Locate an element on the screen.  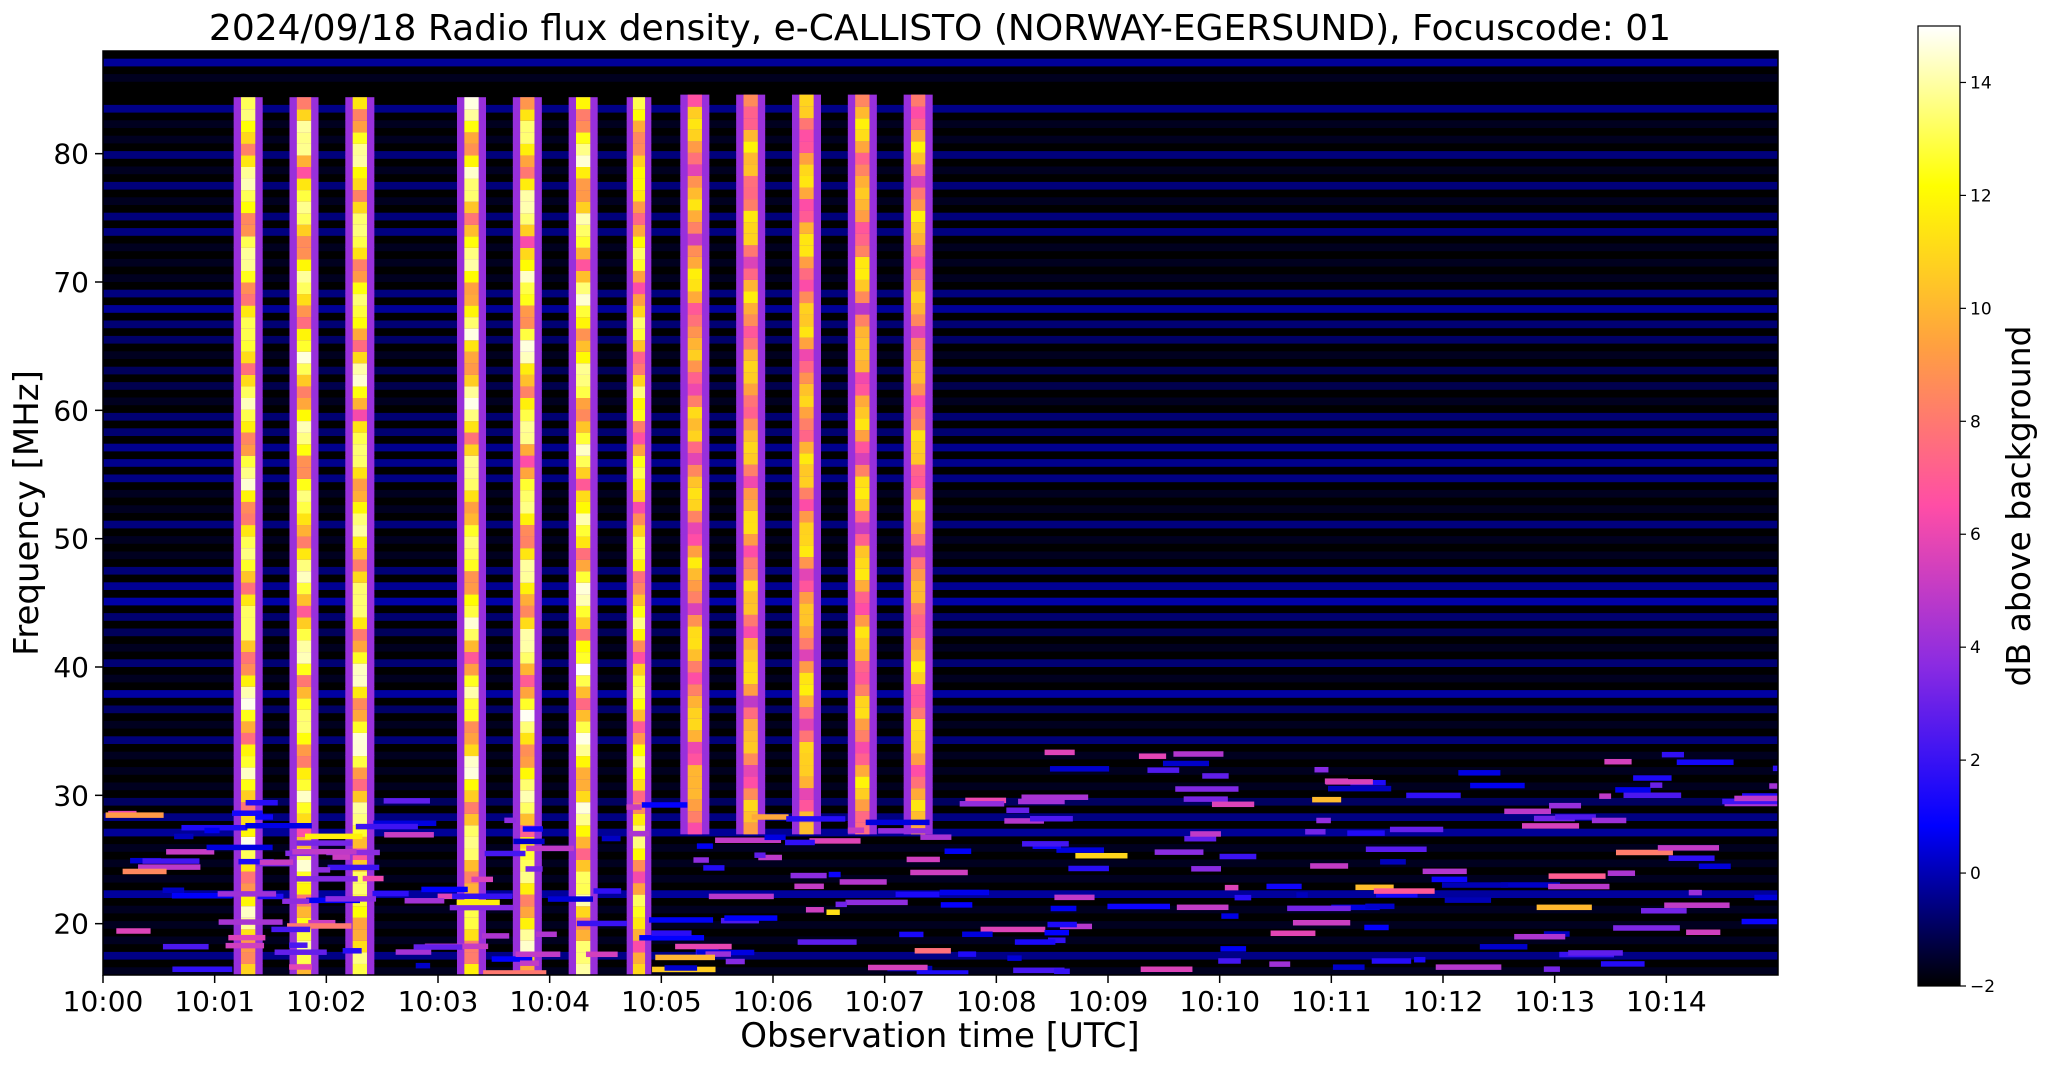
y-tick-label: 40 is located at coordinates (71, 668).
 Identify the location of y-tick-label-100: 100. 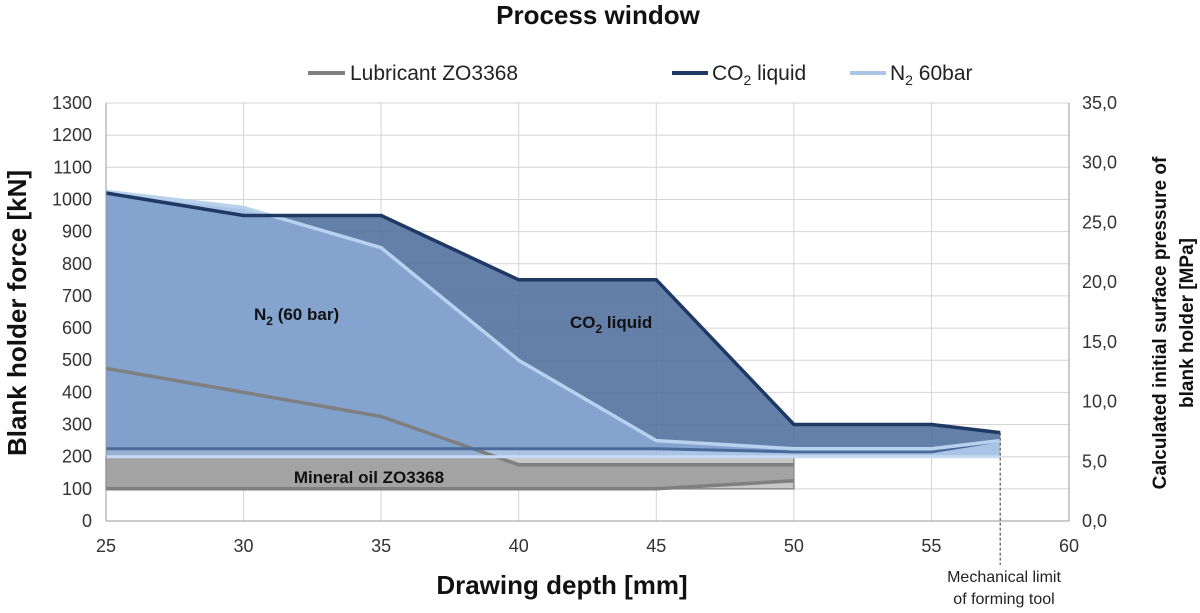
---
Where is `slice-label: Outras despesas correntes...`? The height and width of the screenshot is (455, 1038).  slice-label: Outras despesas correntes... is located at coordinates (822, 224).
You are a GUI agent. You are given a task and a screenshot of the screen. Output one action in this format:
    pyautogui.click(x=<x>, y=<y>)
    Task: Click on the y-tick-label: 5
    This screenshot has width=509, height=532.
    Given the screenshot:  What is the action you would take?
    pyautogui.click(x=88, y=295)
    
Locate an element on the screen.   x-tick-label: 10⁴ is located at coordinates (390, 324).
* * *
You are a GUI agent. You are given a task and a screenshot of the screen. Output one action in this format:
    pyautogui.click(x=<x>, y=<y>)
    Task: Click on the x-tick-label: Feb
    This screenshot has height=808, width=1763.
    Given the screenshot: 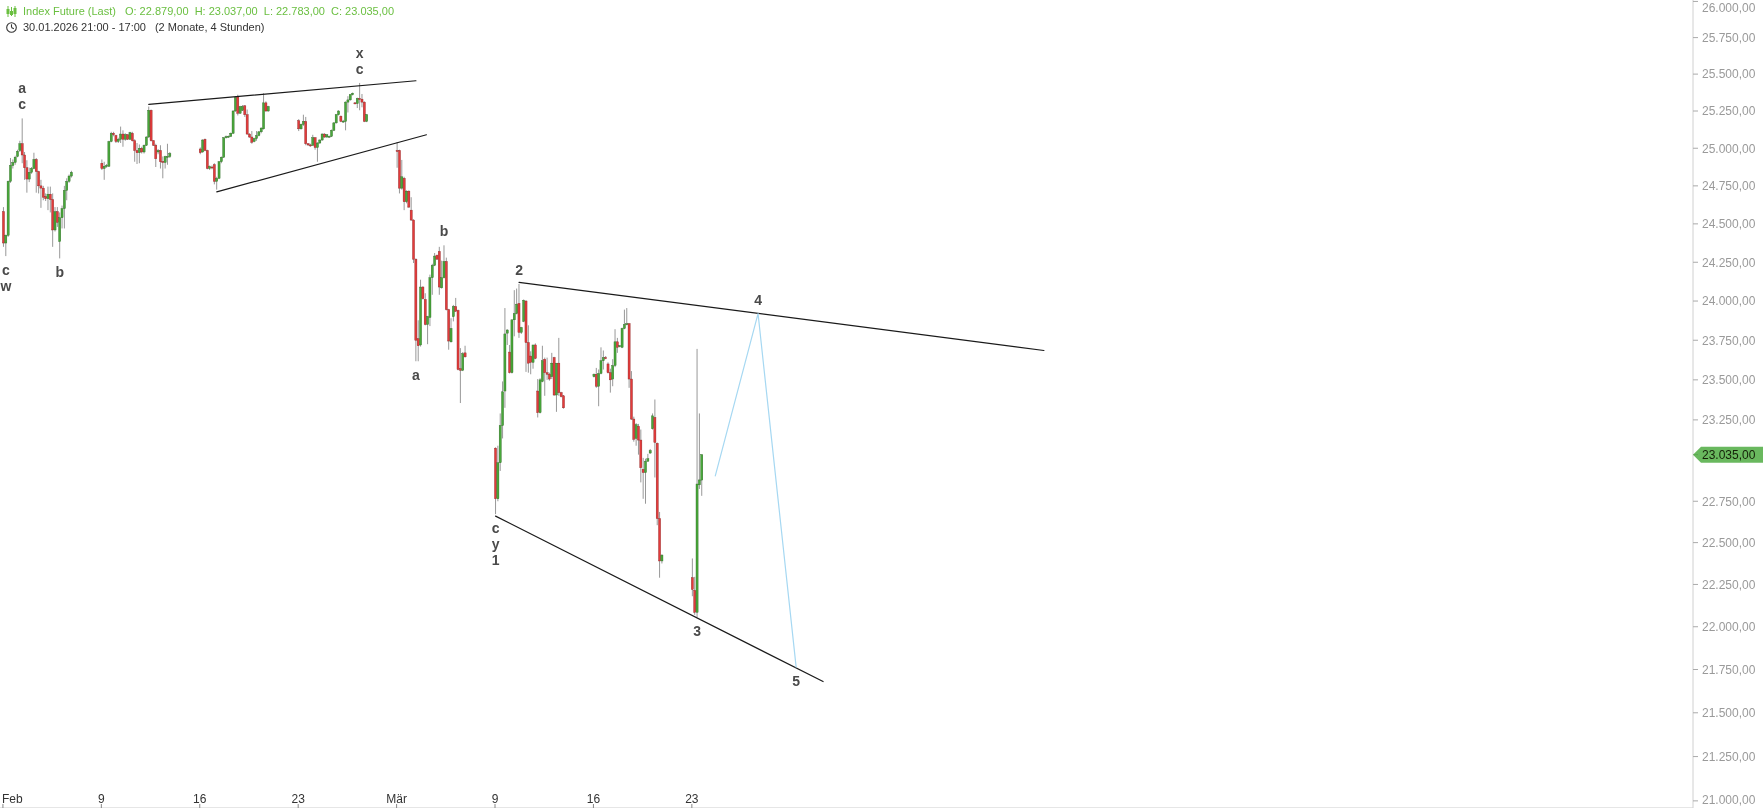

**Goal of the exercise:** Can you reproduce the lines above without any changes, beginning with the line that contains "coordinates (822, 224)." and continuing through the line that contains "coordinates (390, 324).", both included?

**Completed task:**
Where is `slice-label: Outras despesas correntes...`? The height and width of the screenshot is (455, 1038).  slice-label: Outras despesas correntes... is located at coordinates (822, 224).
You are a GUI agent. You are given a task and a screenshot of the screen. Output one action in this format:
    pyautogui.click(x=<x>, y=<y>)
    Task: Click on the y-tick-label: 5
    This screenshot has width=509, height=532.
    Given the screenshot:  What is the action you would take?
    pyautogui.click(x=88, y=295)
    
Locate an element on the screen.   x-tick-label: 10⁴ is located at coordinates (390, 324).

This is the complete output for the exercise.